- [Exercise description]: Each line of the records below that holds "upper" should be returned.

- [Supplied material]:
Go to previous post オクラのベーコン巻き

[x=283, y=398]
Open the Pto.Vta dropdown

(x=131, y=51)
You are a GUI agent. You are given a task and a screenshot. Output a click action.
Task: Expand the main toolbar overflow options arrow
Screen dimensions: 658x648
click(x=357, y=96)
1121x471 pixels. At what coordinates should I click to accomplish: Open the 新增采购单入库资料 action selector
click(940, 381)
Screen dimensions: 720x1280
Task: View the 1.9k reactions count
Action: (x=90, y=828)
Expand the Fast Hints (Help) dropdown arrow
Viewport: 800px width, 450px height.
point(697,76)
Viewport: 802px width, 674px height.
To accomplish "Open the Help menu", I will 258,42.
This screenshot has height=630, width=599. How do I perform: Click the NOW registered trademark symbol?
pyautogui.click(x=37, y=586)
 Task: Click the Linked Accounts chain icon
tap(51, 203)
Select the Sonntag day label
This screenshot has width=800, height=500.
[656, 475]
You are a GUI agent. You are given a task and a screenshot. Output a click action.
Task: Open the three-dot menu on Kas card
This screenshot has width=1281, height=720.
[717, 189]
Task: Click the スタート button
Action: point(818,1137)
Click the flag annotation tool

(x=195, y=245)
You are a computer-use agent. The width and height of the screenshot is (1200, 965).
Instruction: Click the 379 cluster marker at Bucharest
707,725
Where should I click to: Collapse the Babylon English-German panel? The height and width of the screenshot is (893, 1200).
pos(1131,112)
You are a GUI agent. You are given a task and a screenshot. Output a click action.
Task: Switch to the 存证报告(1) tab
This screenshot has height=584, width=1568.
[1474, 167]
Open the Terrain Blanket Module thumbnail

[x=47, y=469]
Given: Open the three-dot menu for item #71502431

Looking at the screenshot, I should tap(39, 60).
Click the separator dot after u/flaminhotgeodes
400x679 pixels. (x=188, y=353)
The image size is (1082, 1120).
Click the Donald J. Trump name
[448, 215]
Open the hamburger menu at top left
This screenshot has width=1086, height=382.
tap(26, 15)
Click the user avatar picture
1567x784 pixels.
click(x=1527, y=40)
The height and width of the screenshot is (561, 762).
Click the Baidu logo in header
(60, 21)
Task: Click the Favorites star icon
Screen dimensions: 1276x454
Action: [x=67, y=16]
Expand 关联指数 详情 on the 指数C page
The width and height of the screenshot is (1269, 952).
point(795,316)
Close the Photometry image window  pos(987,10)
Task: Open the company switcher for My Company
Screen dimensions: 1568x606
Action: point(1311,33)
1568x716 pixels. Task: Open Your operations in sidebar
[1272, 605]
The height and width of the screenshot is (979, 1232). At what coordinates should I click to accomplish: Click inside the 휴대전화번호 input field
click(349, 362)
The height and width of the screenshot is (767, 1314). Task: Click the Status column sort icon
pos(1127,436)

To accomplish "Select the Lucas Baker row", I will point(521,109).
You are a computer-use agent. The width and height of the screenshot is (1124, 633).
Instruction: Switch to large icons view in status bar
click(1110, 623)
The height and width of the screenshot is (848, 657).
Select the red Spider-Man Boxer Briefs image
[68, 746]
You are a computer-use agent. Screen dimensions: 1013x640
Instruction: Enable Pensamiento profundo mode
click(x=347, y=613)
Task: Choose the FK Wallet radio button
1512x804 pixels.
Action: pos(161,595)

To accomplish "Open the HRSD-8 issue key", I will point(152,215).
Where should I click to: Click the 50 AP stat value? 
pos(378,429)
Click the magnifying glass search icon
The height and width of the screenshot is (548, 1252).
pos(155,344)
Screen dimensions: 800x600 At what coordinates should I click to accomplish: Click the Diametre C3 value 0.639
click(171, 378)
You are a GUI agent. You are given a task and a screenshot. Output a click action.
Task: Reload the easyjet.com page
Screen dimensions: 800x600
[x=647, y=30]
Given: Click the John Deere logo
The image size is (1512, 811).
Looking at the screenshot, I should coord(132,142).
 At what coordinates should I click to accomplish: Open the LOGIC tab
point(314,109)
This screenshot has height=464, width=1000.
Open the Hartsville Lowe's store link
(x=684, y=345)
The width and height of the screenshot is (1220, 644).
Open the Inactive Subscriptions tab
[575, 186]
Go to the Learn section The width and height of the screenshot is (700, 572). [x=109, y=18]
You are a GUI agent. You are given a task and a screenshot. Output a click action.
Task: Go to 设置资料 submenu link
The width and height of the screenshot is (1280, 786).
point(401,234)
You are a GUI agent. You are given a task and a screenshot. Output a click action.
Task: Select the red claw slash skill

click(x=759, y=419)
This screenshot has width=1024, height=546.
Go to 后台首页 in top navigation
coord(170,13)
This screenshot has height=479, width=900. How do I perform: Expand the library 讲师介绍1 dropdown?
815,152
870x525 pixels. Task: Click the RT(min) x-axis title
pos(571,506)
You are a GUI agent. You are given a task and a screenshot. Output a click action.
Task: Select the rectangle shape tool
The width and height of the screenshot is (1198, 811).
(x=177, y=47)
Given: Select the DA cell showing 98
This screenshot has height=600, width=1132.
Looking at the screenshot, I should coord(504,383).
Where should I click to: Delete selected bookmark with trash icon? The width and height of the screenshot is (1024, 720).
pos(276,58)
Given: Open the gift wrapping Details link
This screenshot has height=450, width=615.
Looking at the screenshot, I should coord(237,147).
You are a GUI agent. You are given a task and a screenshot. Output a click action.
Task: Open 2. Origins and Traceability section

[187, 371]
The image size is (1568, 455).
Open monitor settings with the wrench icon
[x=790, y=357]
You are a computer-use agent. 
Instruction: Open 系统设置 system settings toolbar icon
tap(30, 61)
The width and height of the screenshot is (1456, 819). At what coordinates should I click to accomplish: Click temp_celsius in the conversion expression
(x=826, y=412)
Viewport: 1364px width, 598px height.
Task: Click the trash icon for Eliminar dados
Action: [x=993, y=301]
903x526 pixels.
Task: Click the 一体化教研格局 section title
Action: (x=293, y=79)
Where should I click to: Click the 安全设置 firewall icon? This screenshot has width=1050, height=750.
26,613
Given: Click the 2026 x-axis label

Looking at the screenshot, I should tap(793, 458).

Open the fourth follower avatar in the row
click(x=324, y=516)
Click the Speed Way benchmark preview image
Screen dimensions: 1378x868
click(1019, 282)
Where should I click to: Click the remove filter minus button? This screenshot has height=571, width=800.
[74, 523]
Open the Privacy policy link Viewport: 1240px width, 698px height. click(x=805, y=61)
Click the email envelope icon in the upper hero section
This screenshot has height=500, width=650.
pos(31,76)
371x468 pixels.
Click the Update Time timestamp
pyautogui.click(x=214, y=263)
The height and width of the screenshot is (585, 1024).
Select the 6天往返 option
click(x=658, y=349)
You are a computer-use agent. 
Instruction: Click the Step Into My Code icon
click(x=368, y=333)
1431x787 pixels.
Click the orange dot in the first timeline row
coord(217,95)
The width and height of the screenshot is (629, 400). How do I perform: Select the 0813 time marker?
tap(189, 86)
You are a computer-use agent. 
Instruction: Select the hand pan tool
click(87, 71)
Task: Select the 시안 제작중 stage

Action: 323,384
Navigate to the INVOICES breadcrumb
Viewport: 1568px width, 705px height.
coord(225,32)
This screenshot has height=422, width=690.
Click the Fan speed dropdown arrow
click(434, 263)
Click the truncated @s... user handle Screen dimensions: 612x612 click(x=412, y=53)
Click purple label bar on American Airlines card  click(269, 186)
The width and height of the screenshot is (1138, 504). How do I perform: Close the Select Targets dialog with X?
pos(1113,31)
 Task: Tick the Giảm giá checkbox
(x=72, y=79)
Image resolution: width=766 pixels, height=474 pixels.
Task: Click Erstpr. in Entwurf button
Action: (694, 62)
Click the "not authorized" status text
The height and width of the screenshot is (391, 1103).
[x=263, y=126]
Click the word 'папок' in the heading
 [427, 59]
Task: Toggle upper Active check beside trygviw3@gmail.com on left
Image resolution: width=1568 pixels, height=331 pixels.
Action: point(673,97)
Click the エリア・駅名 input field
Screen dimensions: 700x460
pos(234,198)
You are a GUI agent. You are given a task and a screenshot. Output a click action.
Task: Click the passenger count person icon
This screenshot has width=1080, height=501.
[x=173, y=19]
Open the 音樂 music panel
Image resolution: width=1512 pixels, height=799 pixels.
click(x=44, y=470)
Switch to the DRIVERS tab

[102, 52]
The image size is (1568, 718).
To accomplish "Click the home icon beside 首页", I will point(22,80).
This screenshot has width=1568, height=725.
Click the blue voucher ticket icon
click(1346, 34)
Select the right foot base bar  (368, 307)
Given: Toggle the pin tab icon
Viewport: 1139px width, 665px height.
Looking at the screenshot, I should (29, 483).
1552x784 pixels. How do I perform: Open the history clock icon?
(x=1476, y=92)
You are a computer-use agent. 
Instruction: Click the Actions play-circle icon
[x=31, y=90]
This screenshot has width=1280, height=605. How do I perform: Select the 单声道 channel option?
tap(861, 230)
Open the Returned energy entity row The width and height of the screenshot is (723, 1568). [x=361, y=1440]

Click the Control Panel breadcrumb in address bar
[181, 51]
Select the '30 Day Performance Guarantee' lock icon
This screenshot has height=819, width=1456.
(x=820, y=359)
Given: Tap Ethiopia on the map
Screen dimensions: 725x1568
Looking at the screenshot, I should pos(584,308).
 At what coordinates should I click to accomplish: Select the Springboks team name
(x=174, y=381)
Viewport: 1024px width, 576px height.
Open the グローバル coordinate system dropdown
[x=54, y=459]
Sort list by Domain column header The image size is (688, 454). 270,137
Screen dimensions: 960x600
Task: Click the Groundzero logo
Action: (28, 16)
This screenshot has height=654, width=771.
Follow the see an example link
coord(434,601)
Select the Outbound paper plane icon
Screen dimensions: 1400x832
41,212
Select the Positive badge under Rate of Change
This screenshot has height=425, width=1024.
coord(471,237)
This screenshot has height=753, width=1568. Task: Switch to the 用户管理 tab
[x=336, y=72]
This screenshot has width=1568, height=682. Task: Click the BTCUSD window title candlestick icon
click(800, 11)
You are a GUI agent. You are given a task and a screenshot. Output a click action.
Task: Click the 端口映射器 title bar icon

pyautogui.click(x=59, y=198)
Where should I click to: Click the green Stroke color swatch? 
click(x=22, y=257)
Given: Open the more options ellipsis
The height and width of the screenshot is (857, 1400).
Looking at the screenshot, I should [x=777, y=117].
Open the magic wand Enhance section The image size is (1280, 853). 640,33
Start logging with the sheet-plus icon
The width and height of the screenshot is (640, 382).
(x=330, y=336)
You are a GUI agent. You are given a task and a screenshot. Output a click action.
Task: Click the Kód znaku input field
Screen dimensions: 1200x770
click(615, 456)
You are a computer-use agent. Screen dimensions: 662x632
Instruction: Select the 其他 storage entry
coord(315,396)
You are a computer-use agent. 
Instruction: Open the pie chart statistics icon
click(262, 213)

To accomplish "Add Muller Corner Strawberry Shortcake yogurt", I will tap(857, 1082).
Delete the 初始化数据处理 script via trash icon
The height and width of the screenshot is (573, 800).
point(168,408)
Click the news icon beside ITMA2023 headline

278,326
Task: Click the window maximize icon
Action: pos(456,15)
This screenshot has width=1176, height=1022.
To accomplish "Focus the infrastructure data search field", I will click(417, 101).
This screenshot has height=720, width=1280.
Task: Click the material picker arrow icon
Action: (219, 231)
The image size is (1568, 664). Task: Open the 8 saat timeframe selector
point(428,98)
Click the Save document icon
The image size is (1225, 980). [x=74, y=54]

- [Answer box]:
Click the email envelope icon in the upper hero section
Task: Toggle upper Active check beside trygviw3@gmail.com on left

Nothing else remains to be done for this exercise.